Na toll, denke: Da heißt es bei kirchens immer: Wir sind offen für jedermann. Und besonders für die Mühseligen und Beladenen. Und da steht dann mal ein müder Wanderer vor so einer tollen Kapelle und dann kann er nicht rein.
Nur ein Blick in eine schöne und sehr gepflegte Kirche ist mir gegönnt. Und ich muss meine Wanderung fortsetzen, bis ich irgendwann eine Bank finde, auf der ich meine Pause machen und mich erholen kann.
Ich weiß. Es gibt gute Gründe, eine Kirche nur zu bestimmten Zeiten zu öffnen.
Immer wieder gibt es ja Leute, die Häuser beschmieren und alles klauen, was ihnen in die Finger kommt. Und selbst vor Kirchen nicht Halt machen.
Aber muss man dazu den Zugang ein für alle Mal verriegeln und verrammeln. Denn eine Tür ohne Türklinke ist eigentlich keine Tür mehr. Da kann man dann eigentlich direkt eine Wand einziehen. Warum, so habe ich mich gefragt, ist diese schöne Kapelle nicht zu bestimmten Zeiten geöffnet? Zum Beispiel dann, wenn in dieser wunderschönen Gegend viele Wanderer unterwegs sind?
Jesus selbst hat seinen Leuten einmal beschrieben, wie eine offene Kirche aussehen kann.

Einträge>
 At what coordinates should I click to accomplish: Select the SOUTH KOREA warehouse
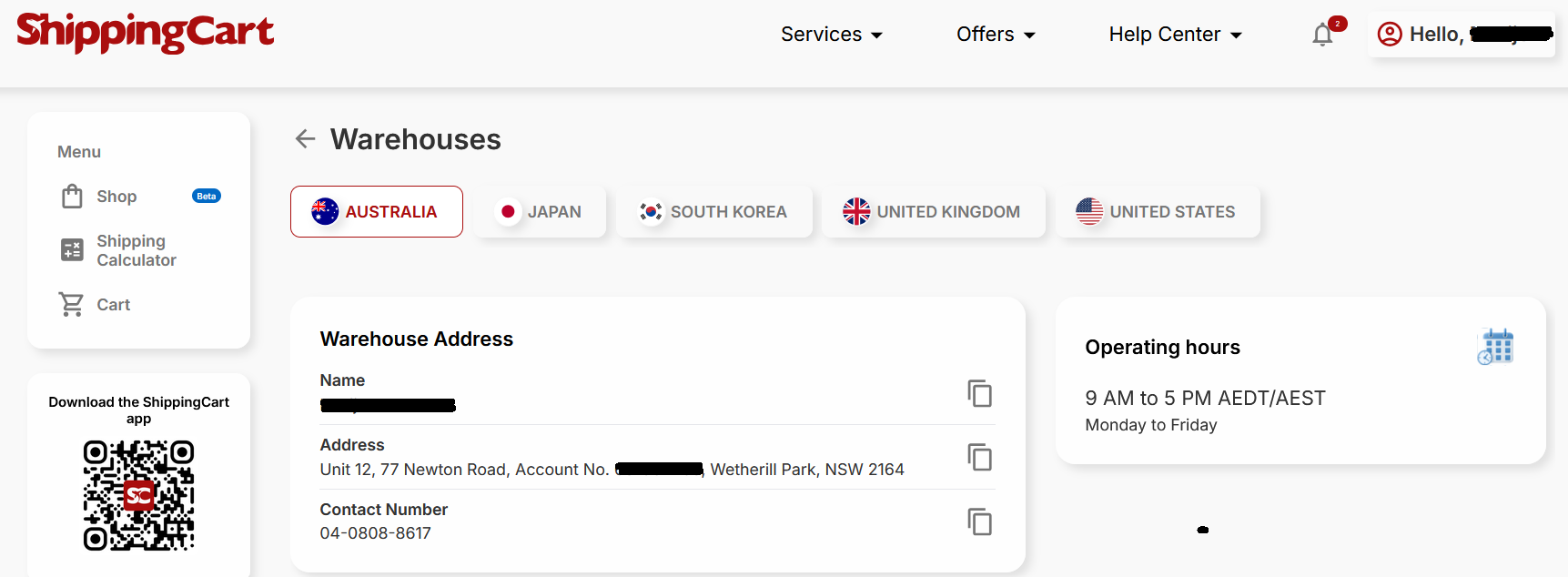click(x=714, y=211)
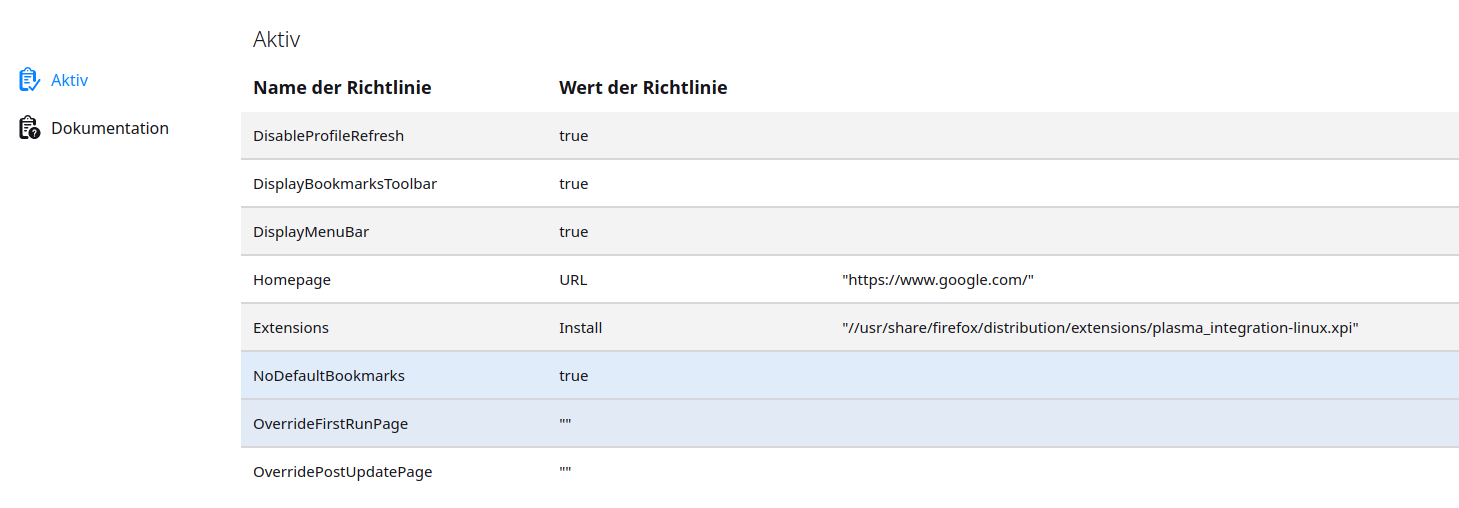Click 'true' value of DisplayMenuBar
The height and width of the screenshot is (508, 1459).
573,232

Aufgabenstellung>
1. Stelle sämtliche Zeilen der Einträge als JSON-Liste von Strings dar, je Zeile ein String und ohne Leerzeilen. Lass die Bilder dabei bitte weg.
2. Führe den Text über die verschlossene Kapelle ab seinem letzten Satz weiter.

Ergebnisse>
1.
[
  " At what coordinates should I click to accomplish: Select the SOUTH KOREA warehouse",
  "click(x=714, y=211)",
  "Click 'true' value of DisplayMenuBar",
  "The height and width of the screenshot is (508, 1459).",
  "573,232"
]

2.
Dazu benutzt er auch das Bild von der Tür. Jesus sagt:
„Ich bin die Tür; wenn jemand durch mich hineingeht, wird er selig werden und wird ein und ausgehen und wird Leben finden.“ (Johannes 10,9, Die Bibel, Luther 2017)
Jesus selbst ist also die Tür, durch die ich in die Kirche eintrete. Er ist der gute Hirte aller Menschen, die zu ihm gehören. Und er geht mit ihnen raus aus der Kapelle ins Freie. Dort begleitet er sie und wenn sie müde geworden sind, macht er mit ihnen eine Pause.
Im geschützten Raum einer Kapelle oder KIrche. Bei Jesus ein- und ausgehen. Durch die geöffnete Tür hindurch gehen. Schutz finden. Das braucht nicht nur der Körper. Auch unsere Seelen brauchen ein Dach über dem Kopf. Ein Obdach, wo wir ausruhen können.
Jesus gönnt uns diesen Rückzugsraum in der Kapelle. Damit ich wieder Kraft schöpfen kann. Meine müden Beine und meine erschöpfte Seele.
Ich kann nicht immer pausenlos im Außen und unter Menschen sein. Ich brauche Orte für Stille und Rückzug.
Und: Ich
bin die Tür – sagt Jesus.
Danke, Gott, dass Du sie immer offen hältst – für alle, die zu Dir wollen.
Ihr Pastor Christoph Neumann aus Iserlohn.